Take This Job and Ship It
How Corporate Greed and Brain-Dead Politics Are Selling Out America
By Senator Byron L. Dorgan
Thomas Dunne Books/St. Martin's Press
New York, 2006
I feel strongly that some important American values are being sacrificed in order to find the lowest-priced gallon of mustard or twelve-pack of underwear.
The role of government is to help create a society beneficial to people. People are the priority. Not corporations. Certainly commerce plays a huge role in the betterment of any great society, but any society that forgets that its primary purpose is to serve the people cannot ever be great.
We are engaged in more than an academic debate over philosophy. I believe this to be a contest for the soul of a great nation, with immense ramifications for the entire world. It is about values.
*** PEOPLE ARE THE PRIORITY? THE ROLE OF THE GOVERNMENT IS TO CREATE A SOCIETY THAT BENEFITS THE PEOPLE? Where does Dorgan get this stuff? Ask a KKKonservative and they'll sputter that the role of government is to cut spending on the poor, lower income taxes, and increase government contracts and lower the acccountability of rich people under the law.
Byron Dorgan, the junior senator from North Dakota, may well have laid out in his new book, Take This Job and Ship It, the first rough roadmap for Democrats to find their way back into the hearts and heads of the anxious working and middle classes of America, our natural constituency at which Republicans have been nibbling away for the past decade or so.

Job A - In the piece on Dorgan's book, how would you restate the paragraph beginning "The role of government is to help" more briefly while keeping its main points?
Job B - Can you carry the piece on Dorgan's book forward from its final sentence?

Material -
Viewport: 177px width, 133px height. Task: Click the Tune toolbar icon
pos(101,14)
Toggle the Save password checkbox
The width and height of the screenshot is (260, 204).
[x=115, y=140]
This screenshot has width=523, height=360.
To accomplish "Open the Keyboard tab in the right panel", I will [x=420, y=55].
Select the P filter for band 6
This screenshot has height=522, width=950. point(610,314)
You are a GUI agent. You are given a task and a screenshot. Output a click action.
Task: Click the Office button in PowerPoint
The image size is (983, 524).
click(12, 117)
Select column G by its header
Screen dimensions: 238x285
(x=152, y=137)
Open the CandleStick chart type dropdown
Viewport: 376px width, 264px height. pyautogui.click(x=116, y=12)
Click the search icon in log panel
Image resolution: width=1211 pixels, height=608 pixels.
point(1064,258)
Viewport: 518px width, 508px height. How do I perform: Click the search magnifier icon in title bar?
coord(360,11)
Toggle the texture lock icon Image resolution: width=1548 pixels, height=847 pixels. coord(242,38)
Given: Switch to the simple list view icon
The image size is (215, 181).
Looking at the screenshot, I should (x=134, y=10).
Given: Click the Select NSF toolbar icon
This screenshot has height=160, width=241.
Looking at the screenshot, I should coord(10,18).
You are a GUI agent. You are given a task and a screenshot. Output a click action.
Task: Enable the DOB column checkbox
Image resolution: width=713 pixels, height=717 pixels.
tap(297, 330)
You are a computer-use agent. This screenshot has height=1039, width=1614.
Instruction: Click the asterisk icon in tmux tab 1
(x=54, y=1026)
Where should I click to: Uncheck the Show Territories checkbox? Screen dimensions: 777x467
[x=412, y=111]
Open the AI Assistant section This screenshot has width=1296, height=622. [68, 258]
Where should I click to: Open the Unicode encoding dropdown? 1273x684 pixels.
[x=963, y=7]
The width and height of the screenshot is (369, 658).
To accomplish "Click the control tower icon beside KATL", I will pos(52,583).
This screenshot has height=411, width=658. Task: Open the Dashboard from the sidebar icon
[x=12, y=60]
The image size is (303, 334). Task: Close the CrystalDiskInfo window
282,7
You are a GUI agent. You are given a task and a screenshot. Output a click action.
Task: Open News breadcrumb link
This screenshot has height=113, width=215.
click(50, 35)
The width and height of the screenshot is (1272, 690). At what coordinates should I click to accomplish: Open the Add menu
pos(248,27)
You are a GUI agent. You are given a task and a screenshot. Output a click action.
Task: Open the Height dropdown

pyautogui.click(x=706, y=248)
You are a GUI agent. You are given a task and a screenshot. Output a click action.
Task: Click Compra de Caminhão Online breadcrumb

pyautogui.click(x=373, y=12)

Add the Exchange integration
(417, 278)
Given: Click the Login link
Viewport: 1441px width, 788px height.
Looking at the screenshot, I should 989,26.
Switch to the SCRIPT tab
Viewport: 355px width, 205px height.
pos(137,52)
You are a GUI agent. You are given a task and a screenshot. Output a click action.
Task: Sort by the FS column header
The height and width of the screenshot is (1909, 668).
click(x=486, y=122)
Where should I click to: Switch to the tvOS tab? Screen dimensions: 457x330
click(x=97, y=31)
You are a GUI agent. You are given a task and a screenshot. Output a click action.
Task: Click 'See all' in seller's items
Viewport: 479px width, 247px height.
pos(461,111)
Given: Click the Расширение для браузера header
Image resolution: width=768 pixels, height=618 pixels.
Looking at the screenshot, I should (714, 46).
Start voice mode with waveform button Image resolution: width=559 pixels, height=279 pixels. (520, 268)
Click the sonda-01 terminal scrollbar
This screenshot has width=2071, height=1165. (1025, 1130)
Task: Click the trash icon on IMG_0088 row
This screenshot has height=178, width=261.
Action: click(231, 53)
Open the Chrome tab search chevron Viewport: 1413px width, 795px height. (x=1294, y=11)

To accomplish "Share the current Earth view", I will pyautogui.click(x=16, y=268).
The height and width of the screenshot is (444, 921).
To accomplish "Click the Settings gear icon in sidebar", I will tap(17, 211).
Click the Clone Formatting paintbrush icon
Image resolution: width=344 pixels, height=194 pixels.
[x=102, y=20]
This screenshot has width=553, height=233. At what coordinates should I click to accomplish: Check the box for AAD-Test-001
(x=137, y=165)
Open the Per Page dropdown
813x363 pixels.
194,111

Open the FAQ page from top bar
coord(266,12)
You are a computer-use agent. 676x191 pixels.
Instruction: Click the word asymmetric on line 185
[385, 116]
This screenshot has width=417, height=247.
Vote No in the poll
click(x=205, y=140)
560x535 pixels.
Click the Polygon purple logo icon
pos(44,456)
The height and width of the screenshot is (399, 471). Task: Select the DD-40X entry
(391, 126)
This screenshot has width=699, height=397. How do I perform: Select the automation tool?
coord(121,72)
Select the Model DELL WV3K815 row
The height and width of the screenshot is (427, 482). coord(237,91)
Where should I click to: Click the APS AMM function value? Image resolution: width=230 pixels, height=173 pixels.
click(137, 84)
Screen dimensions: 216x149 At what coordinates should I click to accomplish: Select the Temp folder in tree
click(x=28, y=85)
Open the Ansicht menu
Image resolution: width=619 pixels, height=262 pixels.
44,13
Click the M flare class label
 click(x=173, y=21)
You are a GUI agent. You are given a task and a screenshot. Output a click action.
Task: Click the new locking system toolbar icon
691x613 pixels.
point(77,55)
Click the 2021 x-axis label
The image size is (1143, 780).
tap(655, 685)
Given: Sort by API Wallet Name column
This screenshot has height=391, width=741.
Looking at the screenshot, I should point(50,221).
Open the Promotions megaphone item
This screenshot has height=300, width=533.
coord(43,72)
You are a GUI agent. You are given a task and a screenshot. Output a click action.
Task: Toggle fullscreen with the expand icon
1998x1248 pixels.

Written response A - Government exists to build a society that benefits people, who come before corporations. Commerce matters greatly to a society's progress, but no society that forgets its main purpose is to serve the people can be great.

Written response B -
Dorgan's main thesis, as the subtitle indicates, is that corporate greed and the egregious effects of outsourcing are destroying this country. Through tracing the consequences of our free trade policy on middle America, the senator is able to crack open the door to related discussions on global human rights and child slavery, corporate tax evasion, national security, energy independence and planetary environmental problems. This exploration of ever-expanding cause and effect allows him to sketch the outlines of an emerging muscular liberal populism for the Democratic Party, shorn of populism's historical nativist rhetoric and permitting Americans to see themselves both as citizens of a great country and responsible residents of the world.
***Populism, real people powered politics. This is what is scaring Senator Joe Lieberman, and what is going to kill Hillary's Presidential aspirations. Look out Hillary, here comes Byron Dorgan, John Edwards, and Russ Feingold. The book opens with a mind-numbing list of personal stories and specific closures of once-great American companies - the makers of Etch-a-Sketch, Hula Hoops, Fruit of the Loom, Fig Newtons, Levis ... the list goes on and on. A particularly poignant anecdote relates how the workers at Huffy Bikes spent their last days on the job peeling the trademark American flag off the handlebars and substituting stickers of the globe in its place.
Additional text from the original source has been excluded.